The Rusty Fox, 501 Macaulay Road, Kensington. Phone: 9372 1218

It’s very early on opening day for the Rust Fox, a brand new and ultra-chic “old-style provedore and locally driven deli” on Macaulay Rd.

As such, we’re happy to leave a closer examination of the food available – both eat-in and take-home – for another day.

Which isn’t to say we’re not tempted by the list we spy that includes, among other lunchy and brunchy items, Vietnamese chicken coleslaw and a simple sandwich of leg ham, cos lettuce, cheddar and Dijon mustard.

But we make more than do with a very excellent cafe latte, a hot chocolate and a couple of crunchy, buttery chocolate and walnut cookies.

Bennie’s hot chokkie adventures can range, often within a single week, from magnificent to thoroughly unmemorable.
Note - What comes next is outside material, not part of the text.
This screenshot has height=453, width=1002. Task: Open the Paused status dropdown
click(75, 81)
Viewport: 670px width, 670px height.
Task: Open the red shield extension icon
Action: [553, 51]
So we’re happy to report the Rusty Fox is very definitely of the former category.

The Rusty Fox fit-out is a true delight, capped off by a number of murals by street artist Kaff-eine.

We enjoy our beverages and munchies in the back garden space.

Front of house has a single table in the window area and a number of stools cuddling up to the servery/bar area.

Between the eat-in menu, the blackboard list of available meats and cheeses, a refrigerated area containing soups and the like, and a wall adorned with house-made condiments and other tasty items, it seems the Rusty Fox crew have put a lot of thought into making the best use of the space available to feature a lot off high-class foodiness.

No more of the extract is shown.